Natural Language Understanding
NLU is used both in chatbots and conversational IVR’s. An NLU is capable of recognizing intents and entities. In the above example, it doesn’t matter whether the user says “my car” or “my vehicle” or “my Audi” doesn’t matter – it is all an object of the type “car”. An intent is what a user wants to do. So whether a users would say “I want to provide coverage for my car” or “I would like to insure my care”, or “I would like to get an insurance policy for my car” or “I would like to get a car policy” would all yield the same result, which is the intent to get an insurance. The advantage of NLU is that companies don’t need to anticipate all possible ways of saying things – this is being done by the NLU engine.
Voice Biometrics
Voice biometrics take an audio “fingerprint” of a user, and then compare spoken speech of users with the fingerprints it has on record to verify whether a user is who he claims to be, based on the sound, speed, rhythm, frequency distribution etc of our individual voices.
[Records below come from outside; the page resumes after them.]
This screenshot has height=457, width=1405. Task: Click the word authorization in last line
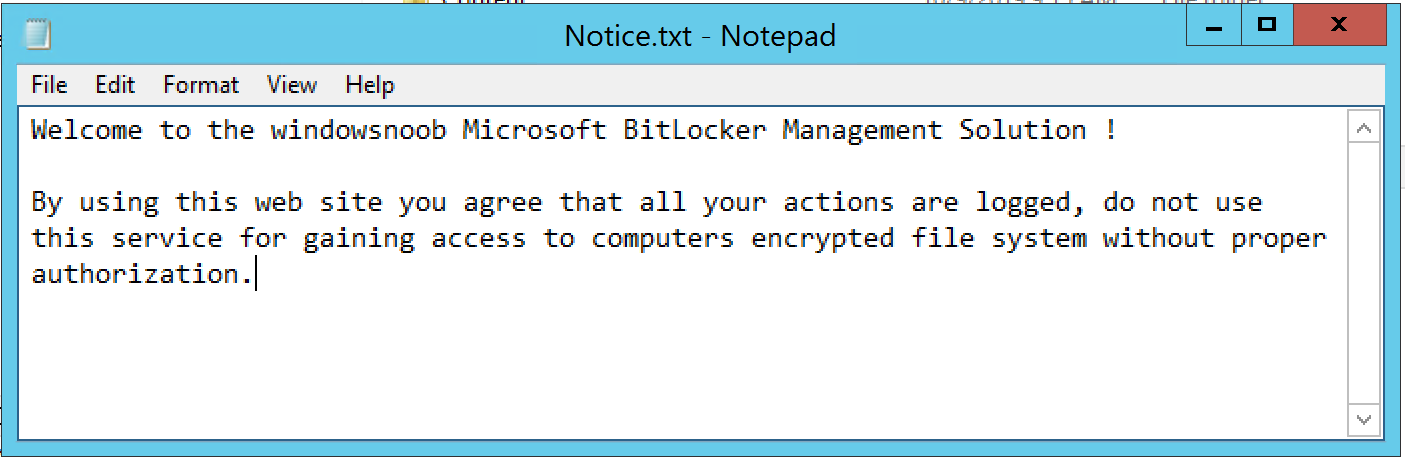pyautogui.click(x=135, y=274)
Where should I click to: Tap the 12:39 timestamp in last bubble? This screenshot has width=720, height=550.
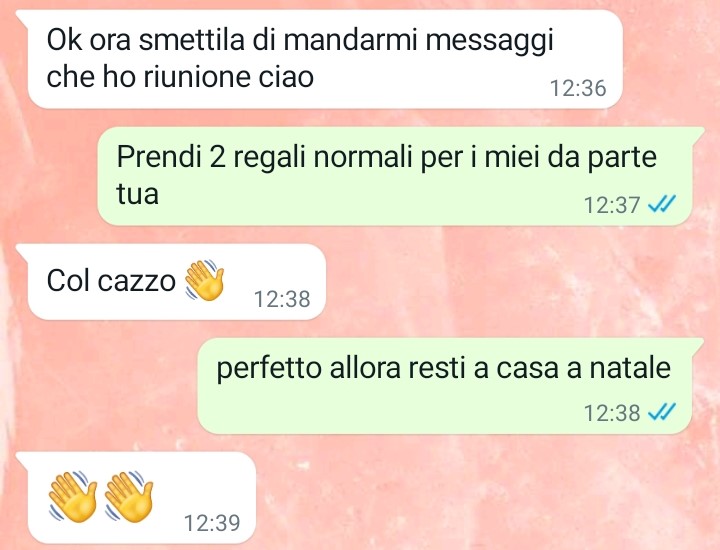tap(212, 522)
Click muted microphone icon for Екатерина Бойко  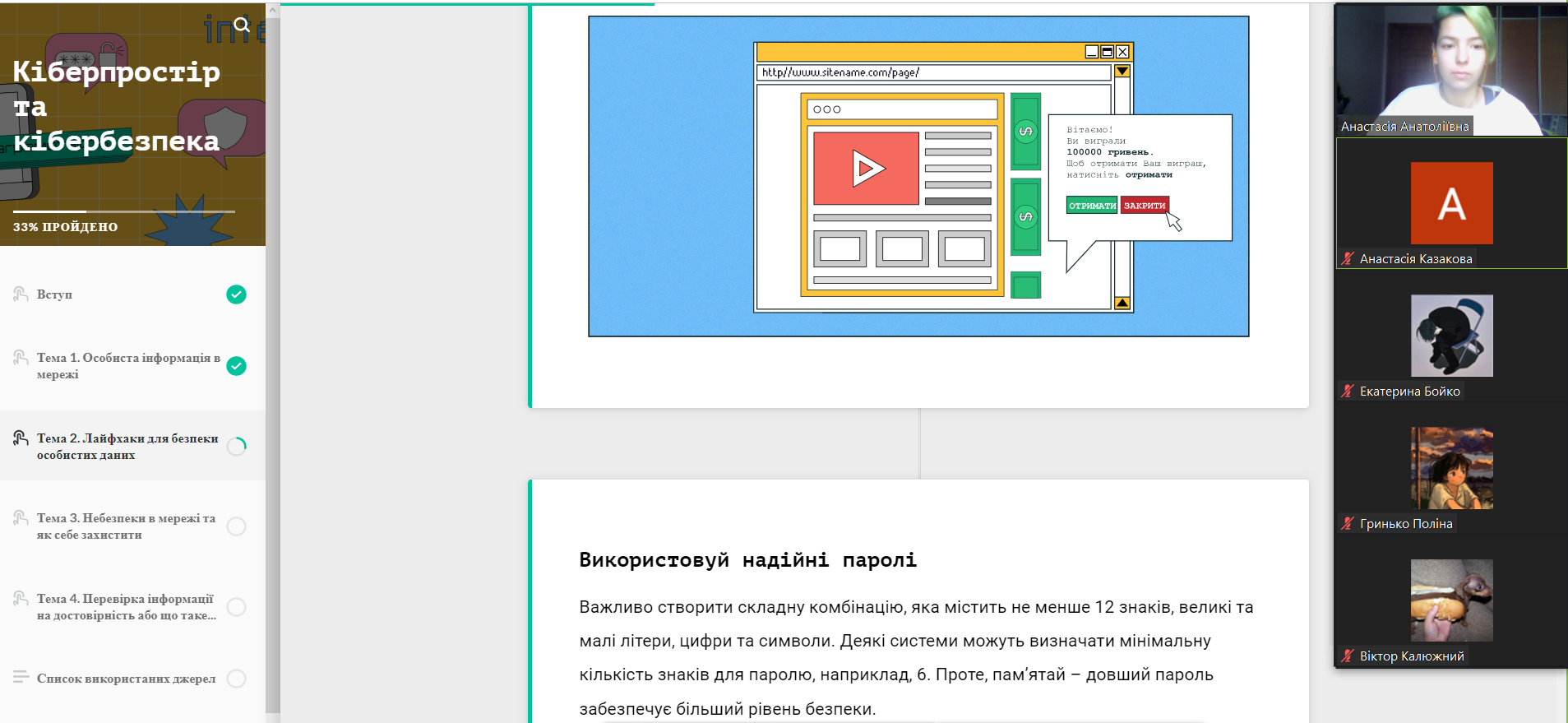click(x=1347, y=391)
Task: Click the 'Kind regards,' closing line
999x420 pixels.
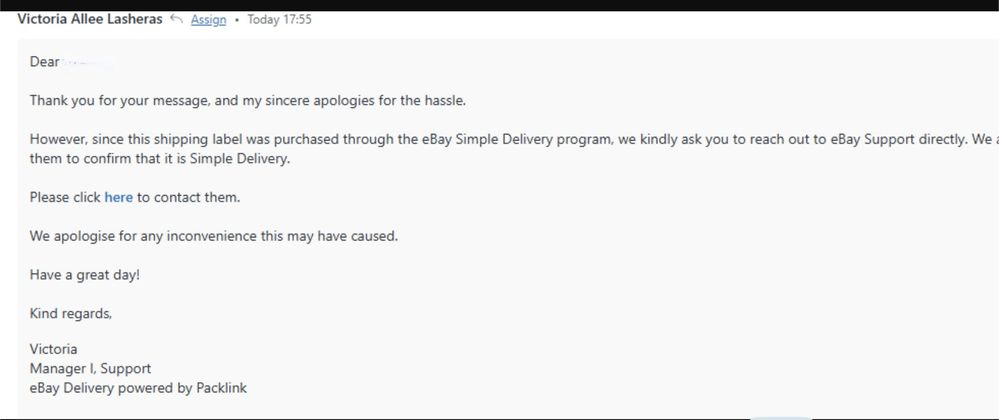Action: (71, 313)
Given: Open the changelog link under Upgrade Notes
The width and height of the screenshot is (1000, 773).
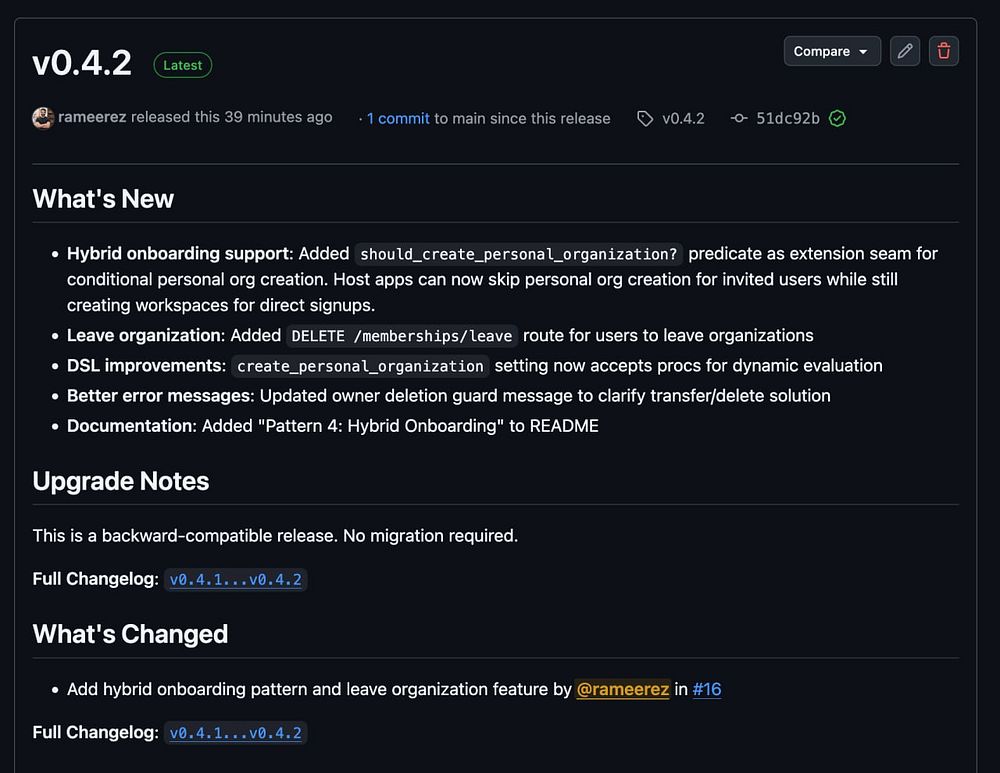Looking at the screenshot, I should pos(235,579).
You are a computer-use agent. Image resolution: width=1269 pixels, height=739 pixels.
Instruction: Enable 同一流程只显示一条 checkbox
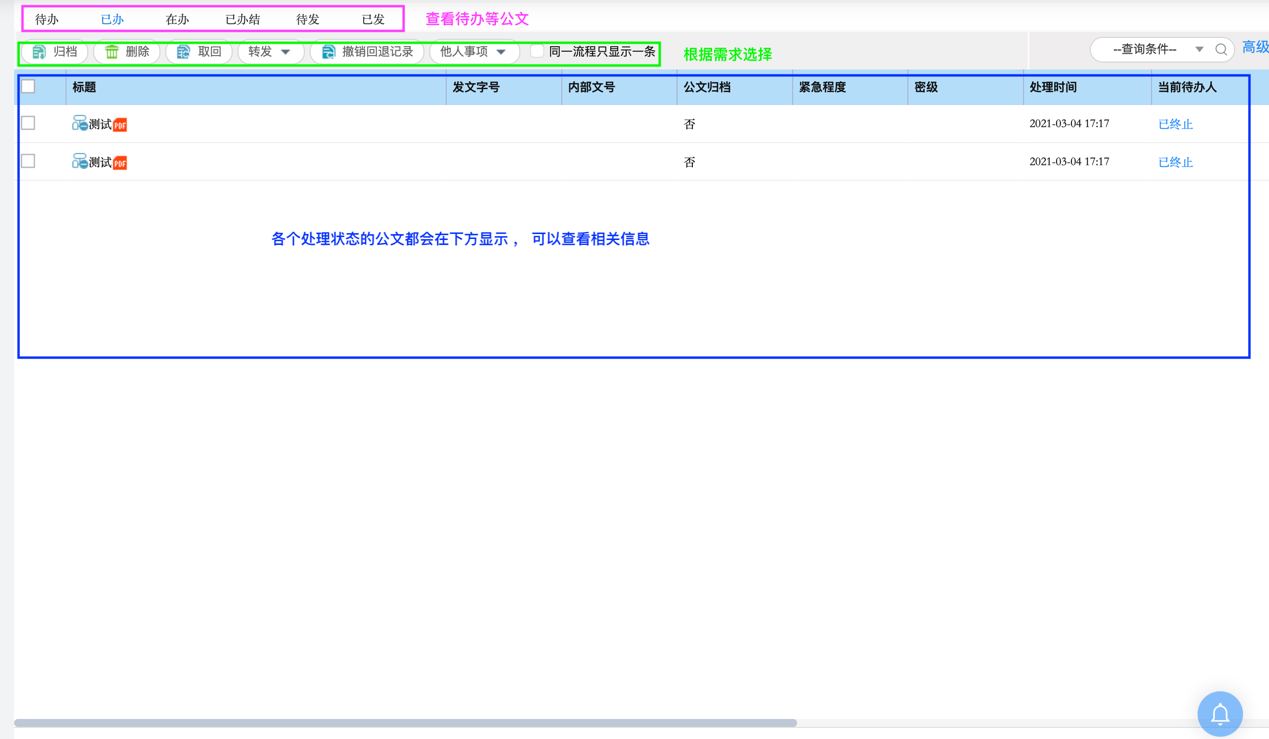[537, 51]
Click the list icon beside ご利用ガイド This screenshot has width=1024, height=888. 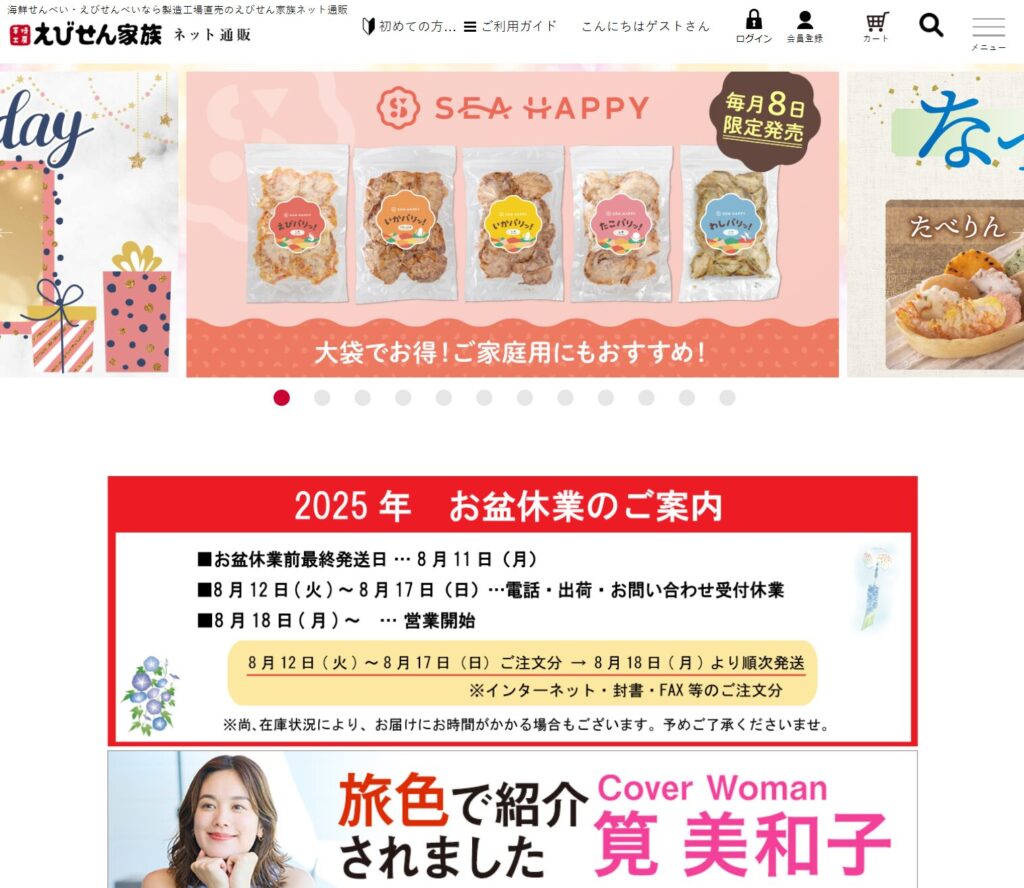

AI (artificial intelligence) or not?
Artificial Intelligence and neural networks are frequently used to detect the above meanings in spoken or typed text. The advantage of these is that they are very versatile and can be continuously updated and improved with additional data samples. The downside is that they are usually more CPU or GPU intensive as they require more processing power and might be slower than traditional explicit speech models that use things such as hidden Markov Chains and Fourier Transformations for speech.
Expertflow
Expertflow has an extensive experience with a series of cognitive tools such as Spacy, PerspectiveAPI, Microsoft Cognitive Services, NLTK, rasa, Google Dialogflow, IBM Watson, Sestek, Duckling , and specialized Data science engineers fluent in Python and neural networks. We understand the pro’s and cons of each technology, and in which scenario which technology makes most sense. We are reluctant to engage up-front with one or another vendor at the beginning of a project, as very often customer requirements change over the course of a project, and being stuck with one particular technology might prevent ultimate success.